Thanks for the comment, jmo. The client is interested in anything but a low-cost solution. We would rather be very discriminating in our choice of patients - limiting the number - and providing success stories for fewer animals than providing low cost high throughput solutions. In talks with the CVM, we see it (and they see it) as more of a cutting edge test bed for new techniques and new therapies, working in conjunction with medical device and pharma partners.

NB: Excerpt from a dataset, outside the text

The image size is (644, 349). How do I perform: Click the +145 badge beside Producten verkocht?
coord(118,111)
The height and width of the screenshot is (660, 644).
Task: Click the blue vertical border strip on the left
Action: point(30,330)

I note your bio lists NCSU. As an aside, I'm currently involved in the redesign of research Module B in CVM Main.
i did my 4th year at NCSU, so i'm only familiar with the Terry Center and large animal/equine facilities 🙂 [I actually have no idea what module B is or where the cvm main is, though i suspect that's the non-clinical portion of the hospital?]
 
Could anyone conceive of resistance to the concept IF we chose to bring in ONLY animals from shelters? The animal would probably need to fulfill all of the following requirements:
1) have a reasonable life expectancy remaining
2) have a reasonable chance at adoption following rehab/surgery

I will add that, as we are discussing an association with a CVM, and we may wish to expand the scope to partner with medical device / pharma manufacturers to further research on specific products and methodologies, we may include a third parameter

3) have a unique medical issue which would make the animal a reasonable subject for medical device testing / pharma trials

From the perspective of private companies involved in the development of medical devices / pharma products, wouldn't they prefer to gain access to a larger population of animals for their research, and limit variables by bringing them together under one roof to study?